Non venite a raccontarmi che c’è qualcuno, a qualsivoglia latitudine, contento di pagare le tasse, perché non ci credo. Che poi qualcuno – speriamo tutti – le paghino, è un altro discorso. Obbligati si, felici no. Inutile tirare in ballo la deviante affermazione, secondo cui le tasse pagate dai cittadini ci ritornano dallo stato sotto forma di servizi: scuole, ospedali, strade, sicurezza, ecc. Sciocchezze. Basta ascoltare un telegiornale qualsiasi e contare gli scandali quotidiani per furti, tangenti, malversazioni e quant’altro, per rendersi conto come nel nostro paese troppi soldi prendono una strada sbagliata, assolutamente impropria. E così finiamo per percepire le tasse da noi pagate come un esproprio ingiusto, da evitare se appena possibile (e in Italia sembrano riuscirci molto bene in parecchi, se è vero che il sommerso ammonta ogni anno a ben 130 miliardi di euro).
Anche il turismo annovera le sue tasse specifiche, la cui più famosa risulta essere quella nota con il nome di tassa di soggiorno. Istituita nel 2016 dal governo di sinistra (Renzi per intenderci), colpisce quanti soggiornano per qualche giorno in località a valenza turistica, termine quanto mai ambiguo. Per superare una forte opposizione, i bugiardi proponenti la sventolarono come una tassa di scopo: un lieve balzello sui visitatori per finanziare le strutture e le iniziative turistiche delle località. Messa così, poteva anche starci. A 4 anni di distanza, la verità si è rivelata tutt’altra cosa. Applicata a macchia di leopardo da una netta minoranza degli interessati, per cui località ad indubbia valenza turistica ne sono privi, mentre altre di discutibile interesse la applicano, con aliquote una diversa dall’altra, per cui in teoria a Caltanissetta si può pagare più che a Venezia.

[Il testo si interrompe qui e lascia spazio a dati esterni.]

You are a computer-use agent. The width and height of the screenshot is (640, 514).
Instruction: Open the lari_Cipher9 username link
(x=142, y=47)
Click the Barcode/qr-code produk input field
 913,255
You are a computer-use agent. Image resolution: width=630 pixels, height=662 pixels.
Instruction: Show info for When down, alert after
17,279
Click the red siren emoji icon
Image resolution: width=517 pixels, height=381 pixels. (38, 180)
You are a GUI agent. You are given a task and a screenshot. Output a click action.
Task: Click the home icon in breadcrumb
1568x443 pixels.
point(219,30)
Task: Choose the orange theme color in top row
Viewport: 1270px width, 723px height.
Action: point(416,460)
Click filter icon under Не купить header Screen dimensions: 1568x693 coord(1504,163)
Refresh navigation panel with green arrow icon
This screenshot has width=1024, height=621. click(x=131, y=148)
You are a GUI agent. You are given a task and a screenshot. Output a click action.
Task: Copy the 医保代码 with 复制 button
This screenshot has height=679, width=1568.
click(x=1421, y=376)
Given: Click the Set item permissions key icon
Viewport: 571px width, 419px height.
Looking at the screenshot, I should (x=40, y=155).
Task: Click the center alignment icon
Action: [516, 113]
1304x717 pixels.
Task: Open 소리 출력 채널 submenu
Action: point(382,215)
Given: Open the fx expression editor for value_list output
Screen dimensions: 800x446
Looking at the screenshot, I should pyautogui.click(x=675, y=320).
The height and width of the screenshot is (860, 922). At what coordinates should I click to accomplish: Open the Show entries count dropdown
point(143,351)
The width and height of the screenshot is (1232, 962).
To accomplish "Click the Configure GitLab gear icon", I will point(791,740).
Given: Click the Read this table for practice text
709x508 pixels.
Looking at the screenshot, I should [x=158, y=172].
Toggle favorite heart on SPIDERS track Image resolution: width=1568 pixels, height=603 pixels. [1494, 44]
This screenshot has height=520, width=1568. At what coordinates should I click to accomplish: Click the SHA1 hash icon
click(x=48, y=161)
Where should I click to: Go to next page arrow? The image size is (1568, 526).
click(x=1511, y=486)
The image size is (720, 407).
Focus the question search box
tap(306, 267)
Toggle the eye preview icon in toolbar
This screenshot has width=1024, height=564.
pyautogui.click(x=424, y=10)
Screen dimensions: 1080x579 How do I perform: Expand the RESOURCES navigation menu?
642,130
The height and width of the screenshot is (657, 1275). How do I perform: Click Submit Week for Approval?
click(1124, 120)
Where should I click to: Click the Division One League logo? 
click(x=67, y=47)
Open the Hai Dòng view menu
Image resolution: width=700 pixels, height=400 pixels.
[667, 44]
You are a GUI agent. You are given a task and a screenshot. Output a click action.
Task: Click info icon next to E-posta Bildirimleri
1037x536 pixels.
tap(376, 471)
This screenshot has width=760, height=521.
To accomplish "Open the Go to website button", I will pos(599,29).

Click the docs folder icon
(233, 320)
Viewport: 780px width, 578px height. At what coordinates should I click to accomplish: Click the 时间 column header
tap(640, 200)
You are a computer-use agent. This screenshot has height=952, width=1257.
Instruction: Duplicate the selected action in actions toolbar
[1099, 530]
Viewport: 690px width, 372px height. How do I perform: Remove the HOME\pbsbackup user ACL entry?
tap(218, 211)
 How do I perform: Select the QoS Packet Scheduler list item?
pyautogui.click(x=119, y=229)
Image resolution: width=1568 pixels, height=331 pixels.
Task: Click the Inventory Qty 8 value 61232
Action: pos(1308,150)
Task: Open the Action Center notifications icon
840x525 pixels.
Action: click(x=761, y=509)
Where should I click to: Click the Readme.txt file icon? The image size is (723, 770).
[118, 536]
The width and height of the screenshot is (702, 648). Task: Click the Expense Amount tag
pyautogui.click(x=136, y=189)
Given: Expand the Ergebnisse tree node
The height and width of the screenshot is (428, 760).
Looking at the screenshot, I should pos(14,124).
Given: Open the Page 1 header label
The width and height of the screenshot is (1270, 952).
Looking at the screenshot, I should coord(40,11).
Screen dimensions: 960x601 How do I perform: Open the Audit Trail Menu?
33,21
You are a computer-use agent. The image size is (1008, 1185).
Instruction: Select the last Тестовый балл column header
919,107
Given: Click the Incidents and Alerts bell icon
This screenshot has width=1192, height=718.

Inoltre non pochi albergatori, b&b, ed affitti brevi – incaricati per legge all’esazione – l’hanno riscossa dai turisti, ma si sono ben guardati dal versarla nelle casse dei comuni, commettendo il reato di appropriazione indebita (sottoclasse del furto) e relativo danno erariale, con conseguente processo. Infine i comuni l’hanno utilizzata il più delle volte per risanare i disastrati bilanci, e non per interventi di miglioria turistica. E questo per il semplice fatto che la legge istitutiva – siamo o no il paese di Macchiavelli – non impone un simile obbligo di impiego. Insomma una legge odiosa, sbagliata (capace pure di dirottare flussi consistenti di visitatori verso altri lidi), fatta da politicanti incompetenti, in poche parole il solito pasticciaccio all’italiana.
Non stiamo parlando di bruscolini: sulla carta gli introiti nel 2019 dovrebbero toccare i 600 milioni, raccolti da circa 900 comuni, ma il tasso di evasione in alcuni casi supera il 50 %, una cifra rilevante a cui i comuni non possono certo rinunciare, e che sommamente ingiusto possano finire nelle tasche sbagliate, così come risulta sicuramente sbagliato sottrarre una simile cifra, proveniente dai turisti, agli investimenti nel turismo, per salvare i bilanci in rosso di parecchi comuni. Altrettanto anacronistica l’applicazione della tassa di soggiorno: in Valle d’Aosta, ad esempio, l’hanno promossa il 78 % dei comuni, in Trentino – Alto Adige e Toscana il 40, in Veneto il 18, in Lazio il 5, in Molise lo 0 %. A livello nazionale solo 950 comuni (su 8.000), vale a dire un appena 12 % del totale, e il 16 % degli aventi facoltà. Sorte peggiore per una legge non la si poteva proprio immaginare.